I, Mezzic readers, am a child of modern times. I text, I tweet, I facebook, and I’m never without an iPod in my pocket. That being said, I’m still taken aback when surreal things happen to me because of social networking. Recently, through a mutual friend, I discovered a folk musician named Wolfgang Schaefer. Knowing my penchant for adoring sad, bearded men with acoustic guitars, my friend figured Schaefer was right up my alley.
No sooner than I received this recommendation did I listen to the songs available on Schaefer’s myspace and sure enough, my pal was right. Good call, Mike Roeder! A few days later, I was stressed out to the point of tears and I decided to put on Schaefer’s self titled album. Not half way through the first track, “Mirror and the Lamp”, did I find my dour mood slipping away from me, melted off of my bones by the soothing warmth of Schaefer’s storytelling lyrics and smooth, whiskey soaked voice. Of course, to me, a child of the interwebs, this was twitter-worthy news. “I was totally freaking out over my workload this weekend then I put in @HeyWolfgang‘s album and guess what? Stress gone! Lovely!” Later, Hey Wolfgang himself twittered back at me. “I actually sold the record to Pfizer. It’s outnumbering Paxil scripts.” That might be a big of an exaggeration as, to my knowledge, Schaefer has yet to receive a hefty sum from any drug company but it’s an incredibly apt comparison. If I were a drugologist (That’s what those are called, right?), I’d probably look into starting a case study where I make sadsacks and nervous wrecks everywhere take a listen to Wolfgang Schaefer to see whether the case of Amber Valentine was an isolated incident or not. We could have a goldmine on our hands!

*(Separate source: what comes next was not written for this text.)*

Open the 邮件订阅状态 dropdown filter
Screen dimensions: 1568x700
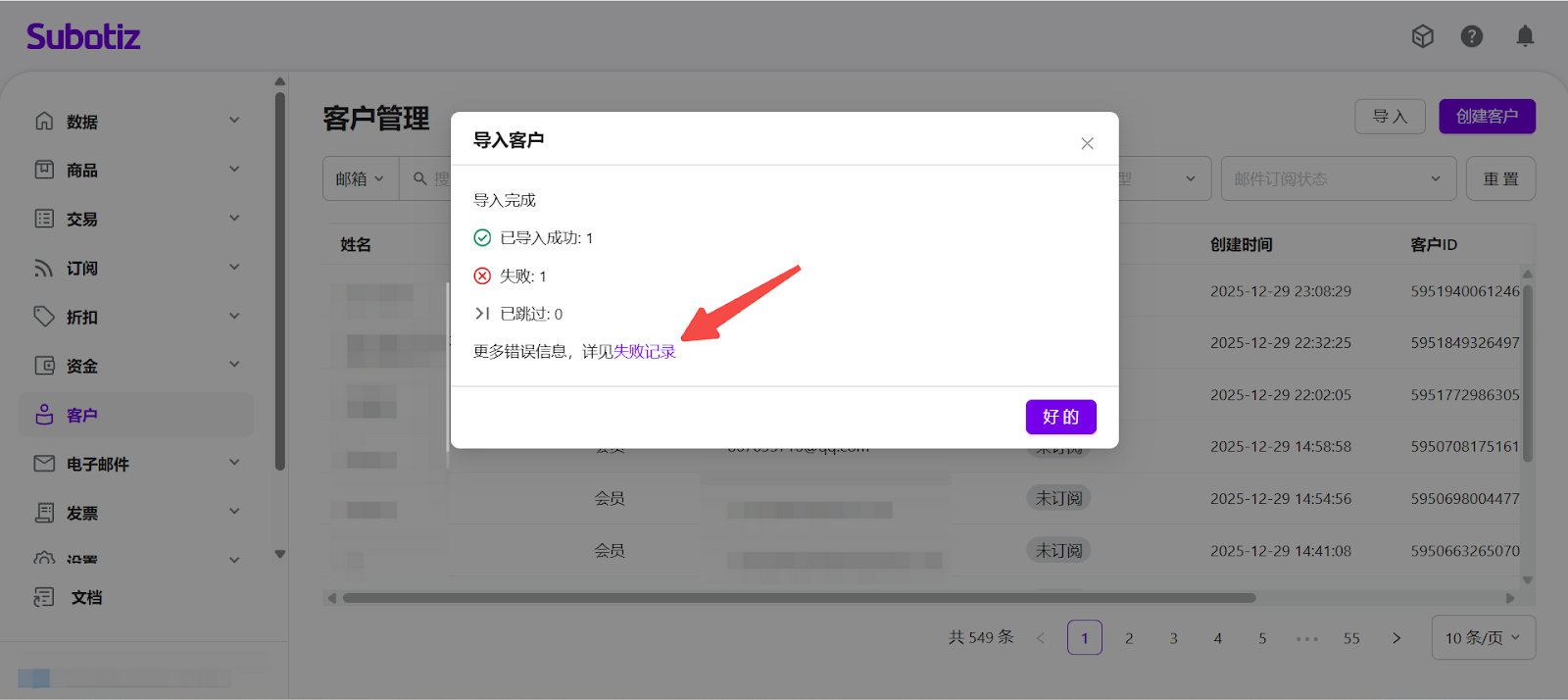[x=1337, y=178]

Interestingly enough, however, Wolfgang Schaefer isn’t happy music. It’s many things (Calming, cathartic, beautiful, and affecting, to name a few) but happy isn’t exactly one of them. But that’s not a criticism at all. The Milwaukee native, who’s backed by his brother Benjamin on percussion, specializes is the understated simplicity of near-perfect folk songs that have made the likes of Bon Iver and Iron & Wine so gosh darned famous over recent years. This, for the most part, works wonders for Schaefer, although a bit of grit would be welcome on the album’s first two tracks, “Mirror and the Lamp” and “Love in Loisaida”, the first of which is the disc’s weakest track and even as that, it’s still a very good song, no small feat for any artist.

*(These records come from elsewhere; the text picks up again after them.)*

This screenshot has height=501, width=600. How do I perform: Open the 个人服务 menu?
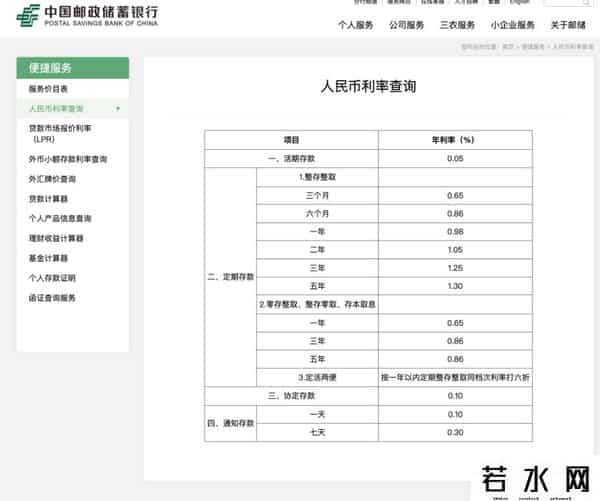[x=355, y=25]
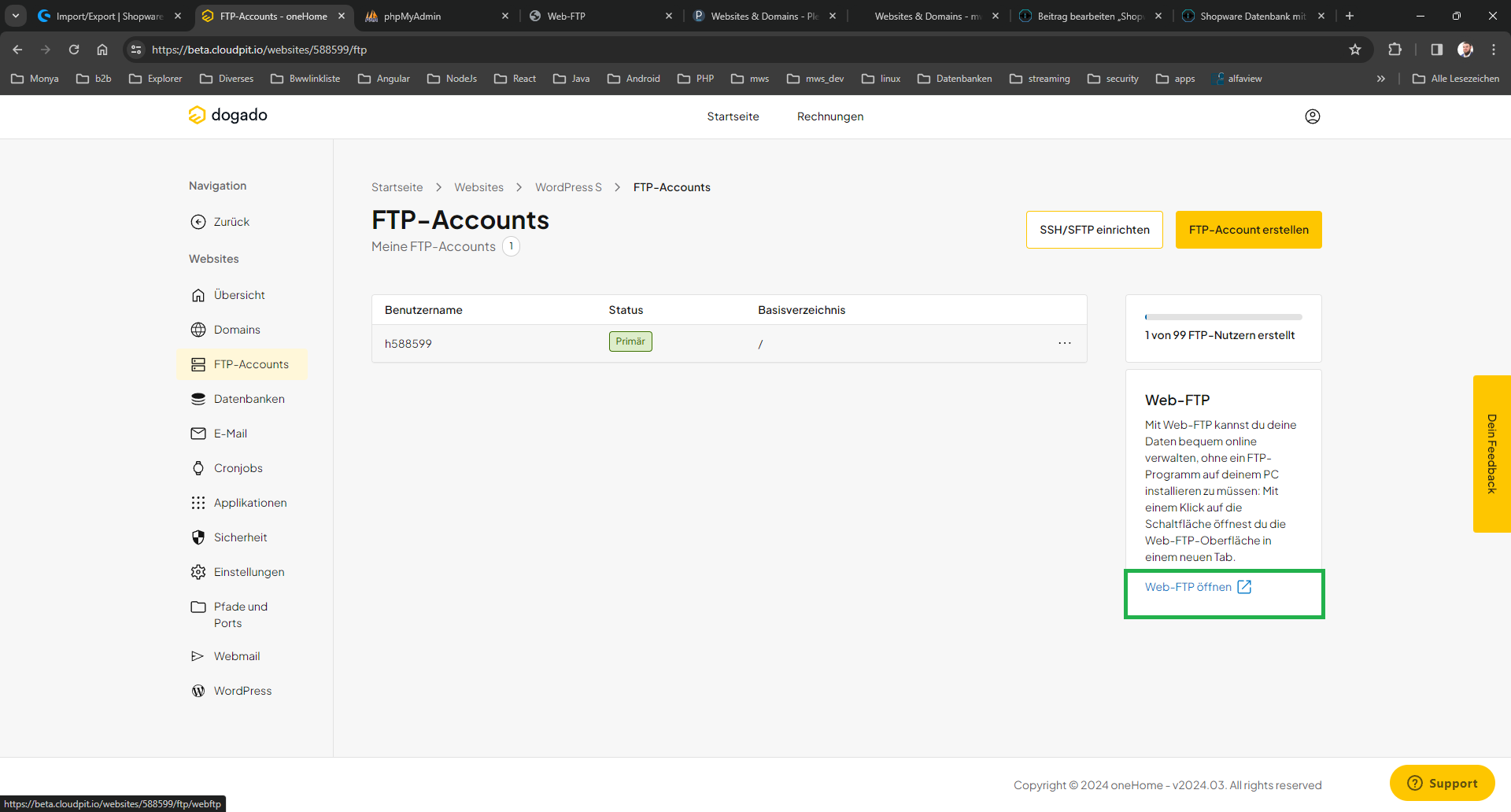Image resolution: width=1511 pixels, height=812 pixels.
Task: Select Rechnungen in the top menu
Action: click(x=829, y=116)
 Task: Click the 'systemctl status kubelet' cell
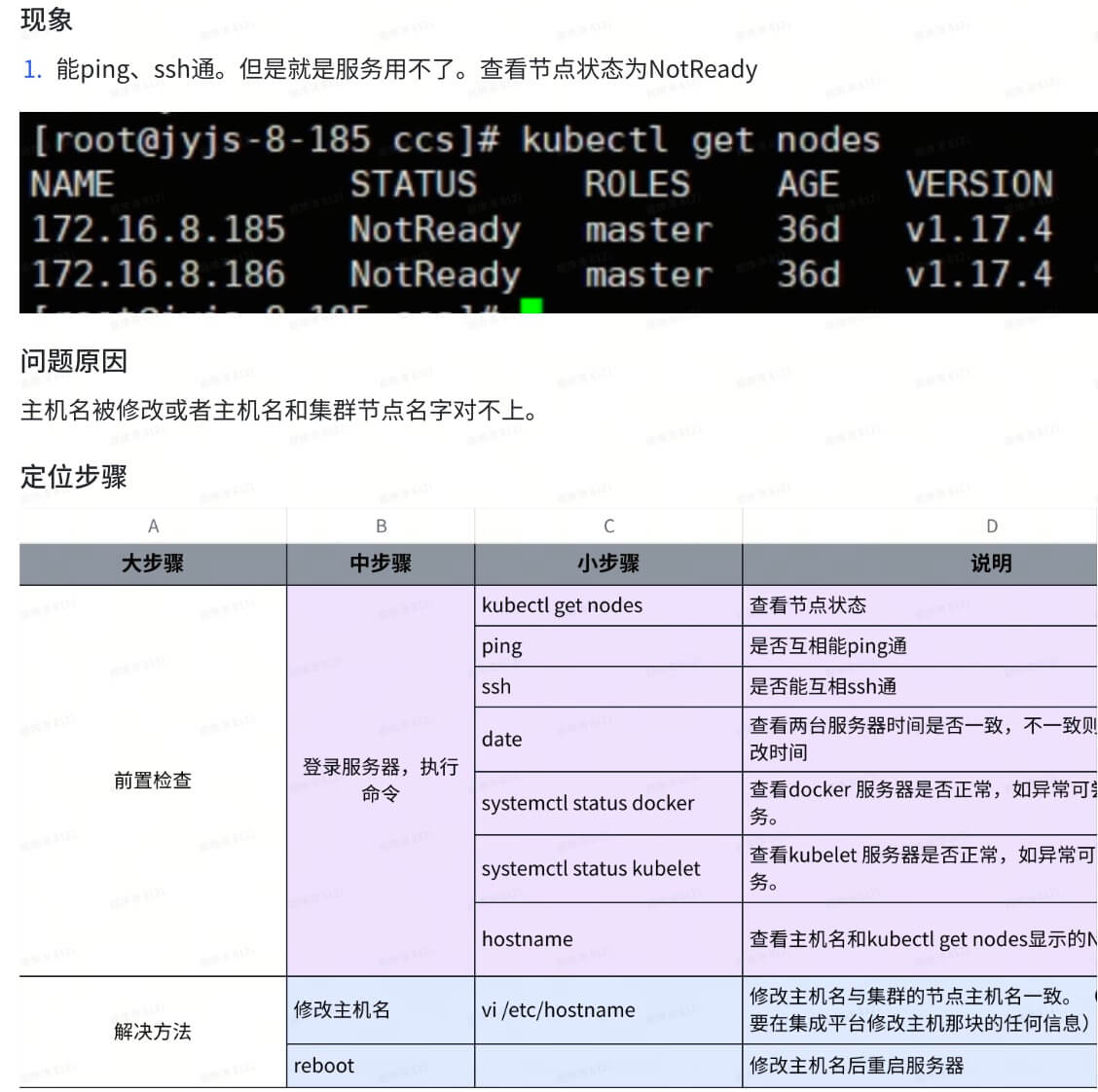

“This Time Is”, the disc’s third track, is where Schaefer really starts to shine. The dark overtones of raw emotion that were masked with smooth vocals and lilting acoustic guitar early on in the album are prevalent here to great effect. The seductive dirge of “This Time Is” wafts and curls around you before it dissipates like cigarette smoke. When Schaefer sings “This time it works; this time it hurts”, the pain Schaefer feels is audibly evident. It gets under your skin until you find yourself hurting right alongside Schaefer. The ache he sings about isn’t only his ache anymore, it’s yours as well. At nearly five minutes long, “This Time Is” doesn’t seem long enough. Thankfully, the albums two closing tracks are just as strong as “This Time Is”.
“Broken Hearts and Billy Clubs” tells a story with detailed lyrics that are reminiscent of the vivid pictures Josh Ritter paints with his words. Here, Schaefer envisions a self-confident and complex female with fears and intricacies that make his heroine seem real, like a girl you loved once and can’t let go, or maybe even a little bit like yourself.
Schaefer, like many great folk musicians before him, is at his best when there’s turmoil in his life. He has an uncanny knack for channeling whatever he’s feeling into a beautiful catharsis, with gentle, well-practiced guitar, seasoned with harmonica and percussion, and anchored by Schaefer’s seductive and attractive voice. It must be something in the water in Wisconsin, as the state churns out amazing folk act after amazing folk act. I feel as if expecting great things from Schaefer in the forthcoming years is not a bad expectation to have. From the accessibility of the opening tracks to the euphonious chorus of the album’s last track, “The End Of Something”, Schaefer has put out an album that shows great talent and greater promise. The only problem? It’s too short! I need at least fifty minutes of this man in my life, and the sooner, the better.